O meu destino já está traçado. E o meu sacrifício salvará meus quatro irmãos pequenos da fome e da miséria. E ainda, renderá um tratamento de saúde para o meu pai. Além disso, lhes dará uma vida digna. Mas como eu disse, para isso acontecer terei que me casar com o mais cruel, desprezível e poderoso homem dessa cidade. Pensar nisso, faz o nó sufocar ainda mais a minha garganta.
Entretanto, me pego fazendo um sim para ela.
- Eu entendo, mamãe. - Solto uma afirmação trêmula, enquanto tento secar as lágrimas dolorosas, que impiedosamente escorrem pelo seu rosto.
Eu queria poder estar forte por ela agora. Queria que ela soubesse que vai ficar tudo bem. E mesmo quando algumas lágrimas escapam dos seus olhos, ela sorri para mim.

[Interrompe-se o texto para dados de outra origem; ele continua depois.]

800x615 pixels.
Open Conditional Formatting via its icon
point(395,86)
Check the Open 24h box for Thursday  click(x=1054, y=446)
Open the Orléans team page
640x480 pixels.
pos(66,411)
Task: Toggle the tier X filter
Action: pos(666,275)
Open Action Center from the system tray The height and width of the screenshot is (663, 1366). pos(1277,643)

- Acredite, Abby, você será tratada como uma rainha naquela casa luxuosa. E terá todo o conforto para o resto de sua vida.
Deus, eu espero que ela esteja certa. Que a minha felicidade esteja realmente escrita nesse novo caminho que preciso trilhar. Penso quando a porta da minha casa se abre e um homem imponente passa por ela. Entretanto, o seu olhar endurecido me encara. Avalia-me as minhas vestes simples. Sua feição sempre rígida demais se desenha diante dos meus olhos e eu penso que o meu mundo encantado acaba de desabar. Logo alguns homens invadem a casa humilde e um deles segura a pequena mala que está em um canto de parede, contendo as poucas roupas que tenho.

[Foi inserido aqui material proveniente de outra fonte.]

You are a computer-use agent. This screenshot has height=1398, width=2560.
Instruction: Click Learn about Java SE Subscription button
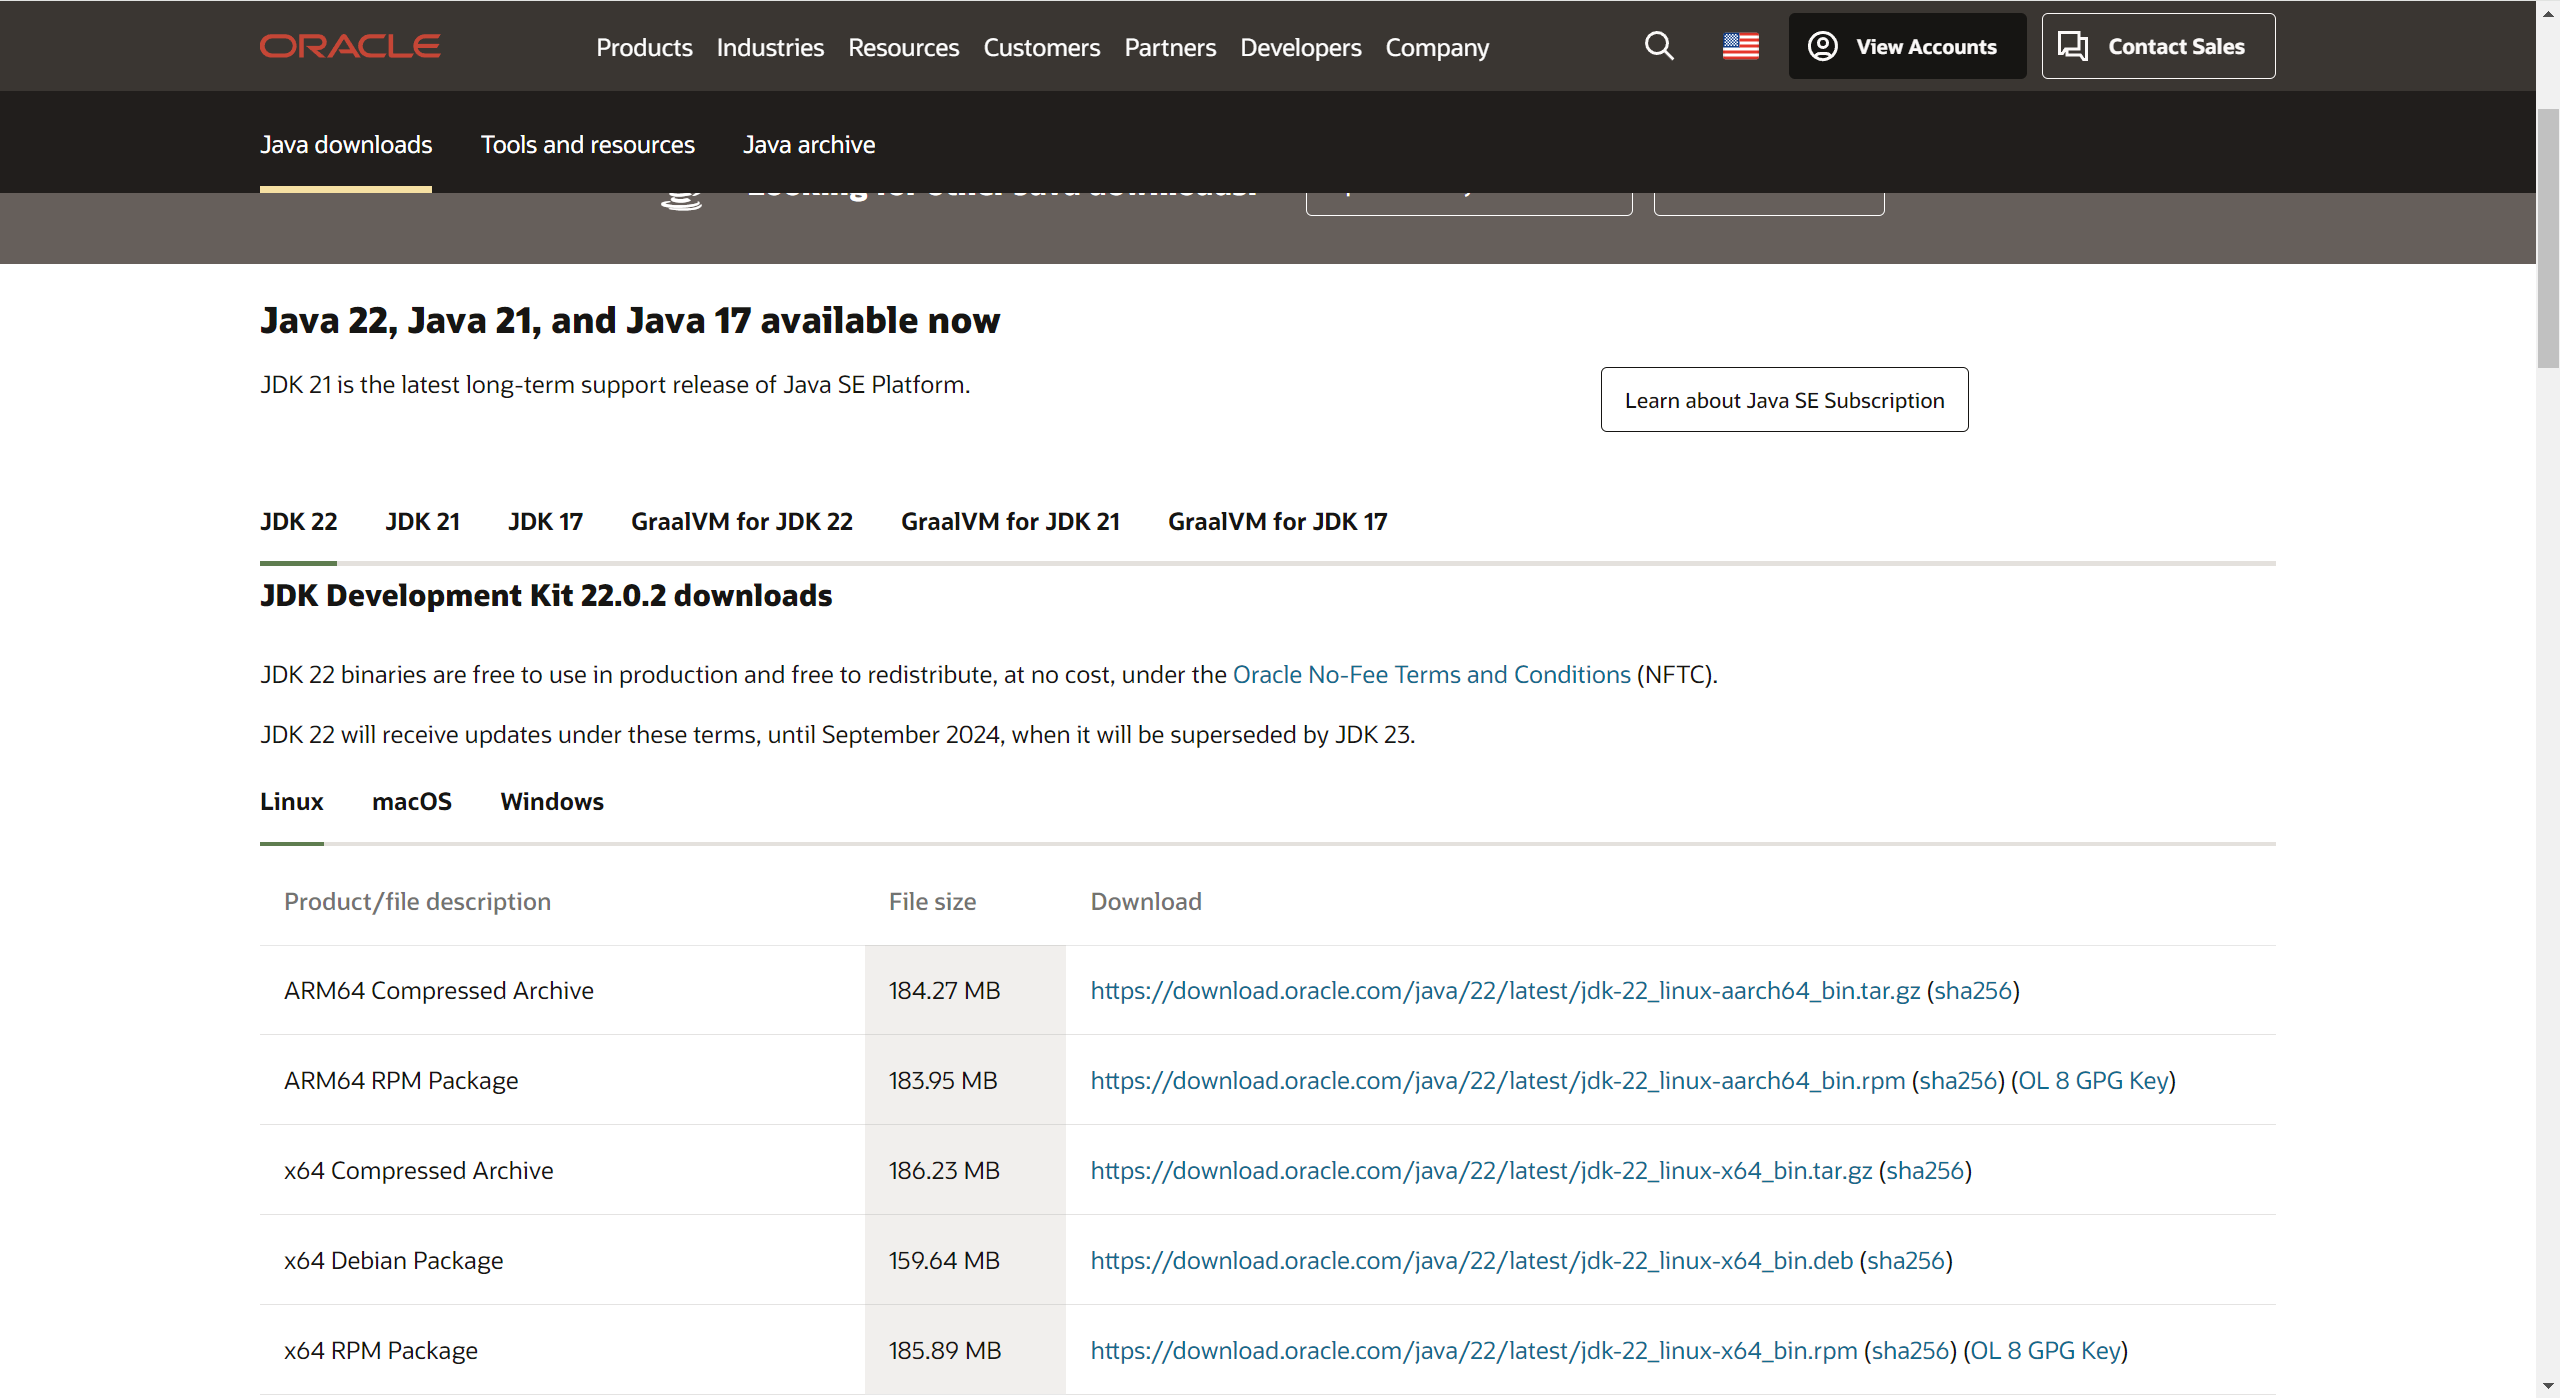pos(1784,400)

- Você precisa mesmo ir com ele? - Desperto quando Anne, minha irmã caçula pergunta aos sussurros e prontamente me agacho para ficar da sua altura.
Sorrio, porque não quero que ela tenha medo desse momento tão obscuro da minha vida. Portanto, começo a ajeitar algumas mechas loiras e desgrenhadas dos seus cabelos atrás da sua orelha.
- Sim, eu preciso ir, querida. - Forço mais um sorriso para que ela saiba que está tudo bem.
Que tudo vai ficar bem.
Eu não quero deixá-la preocupada comigo. Não quando eu sou sua irmã mais velha e não é justo que a minha pequenina tenha essa preocupação.
- Quando você vai voltar, Abby? - Eduard inquire, enquanto me abraça apertado.
- Talvez demore um pouco para isso acontecer. Mas quero que saiba que eu te amo muito, e que nunca irei te esquecer.
- Eu também te amo!
Beijo calidamente a sua bochecha.
- Eu quero pedir uma coisa muito especial para você - falo para o Lucke, meu irmão do meio.
- O que você quiser, irmãzinha.
- Preciso que você seja o homem dessa casa, enquanto o papai não melhora. Você consegue fazer isso?
- Eu consigo.
Abby
Catorze anos. Ele não deveria ter tal responsabilidade sobre os seus ombros, mas é preciso.
- Quero que vocês estudem, Lucke. Estou fazendo isso por vocês. Então, faça com que todos tenham um lindo futuro.
- Está bem.
- E quero que cuide da nossa mãe e do nosso pai, também. - Ele faz um sim com a cabeça.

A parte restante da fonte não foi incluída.